• **EXERCISE**: Output everything from the line containing "Task: Click the line between 09:43 and 12:07" down to the line containing "Click the Spannung", reproducing those lines exactly, with both of those lines included.

-- start GIVEN DATA --

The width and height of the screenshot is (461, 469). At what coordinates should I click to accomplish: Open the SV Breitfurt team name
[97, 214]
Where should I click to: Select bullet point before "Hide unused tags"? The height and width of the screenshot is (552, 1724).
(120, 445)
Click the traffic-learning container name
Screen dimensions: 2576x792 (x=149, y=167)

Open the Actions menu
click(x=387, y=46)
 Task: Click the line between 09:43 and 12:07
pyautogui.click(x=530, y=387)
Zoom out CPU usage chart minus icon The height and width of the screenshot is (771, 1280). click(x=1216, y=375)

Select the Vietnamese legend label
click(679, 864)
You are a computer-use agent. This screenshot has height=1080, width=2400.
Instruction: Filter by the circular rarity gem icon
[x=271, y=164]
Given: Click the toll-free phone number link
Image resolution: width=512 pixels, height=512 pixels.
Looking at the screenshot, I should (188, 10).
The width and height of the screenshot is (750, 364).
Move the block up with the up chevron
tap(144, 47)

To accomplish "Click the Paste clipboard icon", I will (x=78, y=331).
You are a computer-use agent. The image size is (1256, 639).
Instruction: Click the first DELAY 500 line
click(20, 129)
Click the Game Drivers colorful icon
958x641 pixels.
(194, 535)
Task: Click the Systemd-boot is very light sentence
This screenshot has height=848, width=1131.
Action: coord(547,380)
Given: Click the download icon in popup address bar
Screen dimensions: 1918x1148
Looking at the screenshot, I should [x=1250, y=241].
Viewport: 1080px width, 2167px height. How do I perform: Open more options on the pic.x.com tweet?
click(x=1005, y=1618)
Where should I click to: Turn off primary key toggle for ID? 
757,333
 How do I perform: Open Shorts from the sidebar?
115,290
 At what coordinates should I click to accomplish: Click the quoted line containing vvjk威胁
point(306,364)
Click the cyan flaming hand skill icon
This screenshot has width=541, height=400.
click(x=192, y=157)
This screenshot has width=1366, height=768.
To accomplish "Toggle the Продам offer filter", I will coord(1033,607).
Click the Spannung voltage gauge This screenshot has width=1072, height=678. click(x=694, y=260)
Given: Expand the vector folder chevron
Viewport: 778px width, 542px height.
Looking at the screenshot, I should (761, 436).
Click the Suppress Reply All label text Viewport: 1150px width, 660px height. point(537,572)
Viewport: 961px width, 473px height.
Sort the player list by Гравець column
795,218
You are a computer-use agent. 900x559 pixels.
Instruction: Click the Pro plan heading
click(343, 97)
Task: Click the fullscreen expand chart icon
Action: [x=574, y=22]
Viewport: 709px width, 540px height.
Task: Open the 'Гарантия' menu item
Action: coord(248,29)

-- end GIVEN DATA --

• **THE ANSWER**:
 Task: Click the line between 09:43 and 12:07
pyautogui.click(x=530, y=387)
Zoom out CPU usage chart minus icon The height and width of the screenshot is (771, 1280). click(x=1216, y=375)

Select the Vietnamese legend label
click(679, 864)
You are a computer-use agent. This screenshot has height=1080, width=2400.
Instruction: Filter by the circular rarity gem icon
[x=271, y=164]
Given: Click the toll-free phone number link
Image resolution: width=512 pixels, height=512 pixels.
Looking at the screenshot, I should (188, 10).
The width and height of the screenshot is (750, 364).
Move the block up with the up chevron
tap(144, 47)

To accomplish "Click the Paste clipboard icon", I will (x=78, y=331).
You are a computer-use agent. The image size is (1256, 639).
Instruction: Click the first DELAY 500 line
click(20, 129)
Click the Game Drivers colorful icon
958x641 pixels.
(194, 535)
Task: Click the Systemd-boot is very light sentence
This screenshot has height=848, width=1131.
Action: coord(547,380)
Given: Click the download icon in popup address bar
Screen dimensions: 1918x1148
Looking at the screenshot, I should [x=1250, y=241].
Viewport: 1080px width, 2167px height. How do I perform: Open more options on the pic.x.com tweet?
click(x=1005, y=1618)
Where should I click to: Turn off primary key toggle for ID? 
757,333
 How do I perform: Open Shorts from the sidebar?
115,290
 At what coordinates should I click to accomplish: Click the quoted line containing vvjk威胁
point(306,364)
Click the cyan flaming hand skill icon
This screenshot has width=541, height=400.
click(x=192, y=157)
This screenshot has width=1366, height=768.
To accomplish "Toggle the Продам offer filter", I will coord(1033,607).
Click the Spannung voltage gauge This screenshot has width=1072, height=678. click(x=694, y=260)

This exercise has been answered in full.